Wednesday, January 27, 2016

Does this confess the 'faith of the church'?

Late last year, I began pondering what issues I would want to contribute to a contemporary statement of the church's trinitarian faith. This was prompted by several factors. Conversations in China last November with colleagues from the United Church of Canada reminded me of that church's history of writing statements of faith. The encouragement of my own church's Basis of Union to confess the church's faith in fresh words and deeds is a constant presence to my theological work. More sustained teaching in Christology and Trinity in recent semesters has led me to engage more explicitly with the continuing discussions about gender, the theological significance of the specifics of Jesus' humanity, and the eschatology of the New Testament - all issues where the classical creeds are problematic. At the same time my conviction grows that the 'faith of the church', including its trinitarian content and structure, remains a fruitful source of wisdom; it warrants critical re-articulation rather than dismissal on the grounds of either its allegedly primitiveworldview or its alleged captivity to Greek metaphysics. For that reason I believe that any contemporary statement of faith succeeds to the extent that it is a fresh confession of the faith of the church and it fails to the extent it that it is an idiosyncratic statement of individual belief. Learning to use statements of faith as confessions of who we 'trust' rather than as lists of things to 'believe' is, in my view, an important spiritual challenge for the contemporary church. 

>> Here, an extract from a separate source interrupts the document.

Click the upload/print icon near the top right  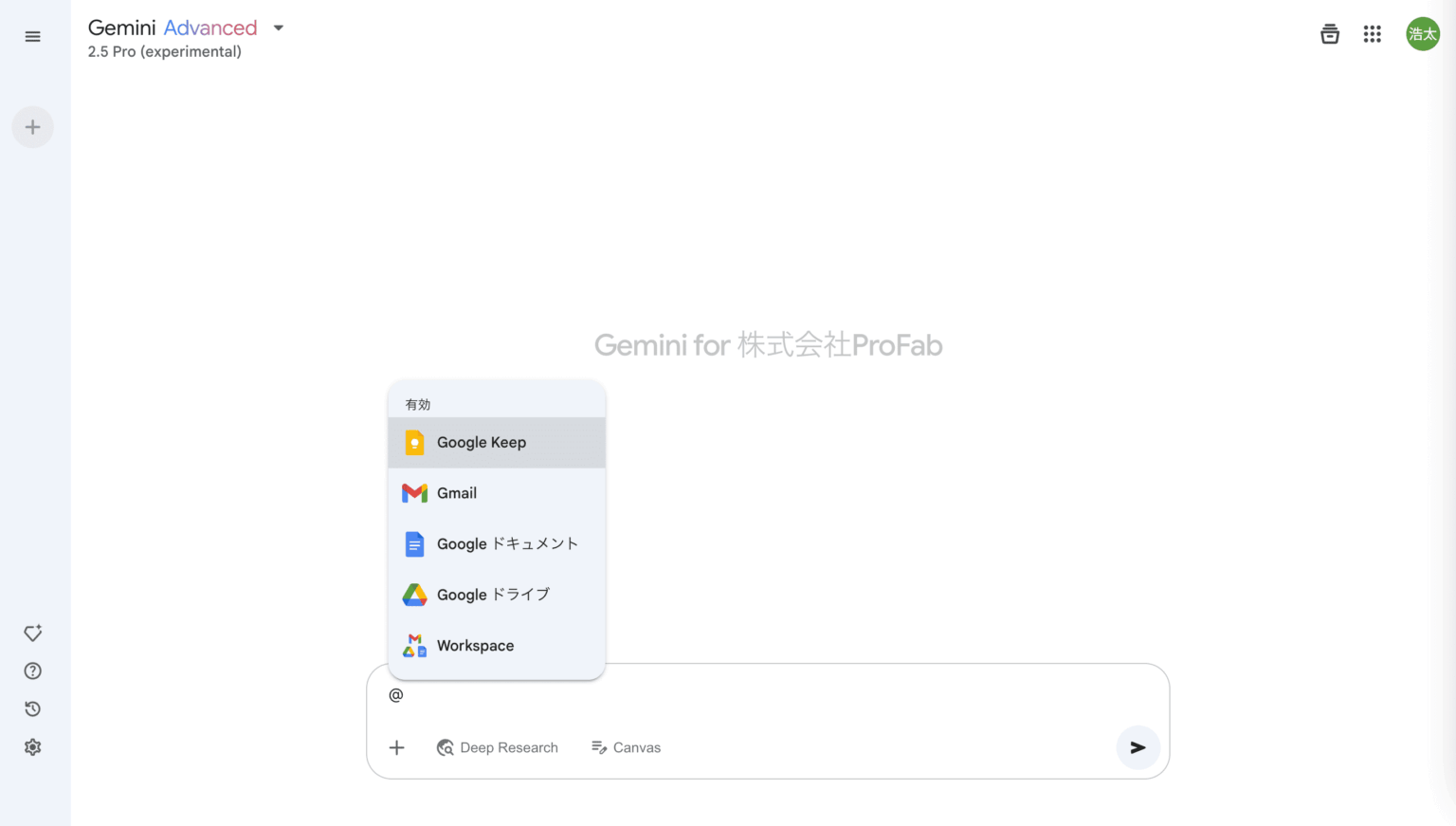tap(1329, 33)
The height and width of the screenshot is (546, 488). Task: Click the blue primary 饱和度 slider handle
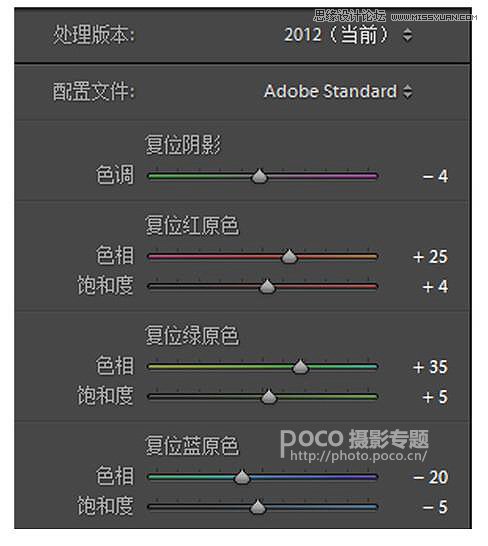coord(258,507)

The result of these various promptings is below. It will be evident that some of my criteria are in tension with each other (e.g., I've deliberately retained the word 'Lord' to reflect the biblical witnesses' own re-framing of the term). Specific echoes of the Basis will be very easily heard. I post the statement here for reflection and comment. It remains a work in progress and I'd value both critique and suggestions for improvement.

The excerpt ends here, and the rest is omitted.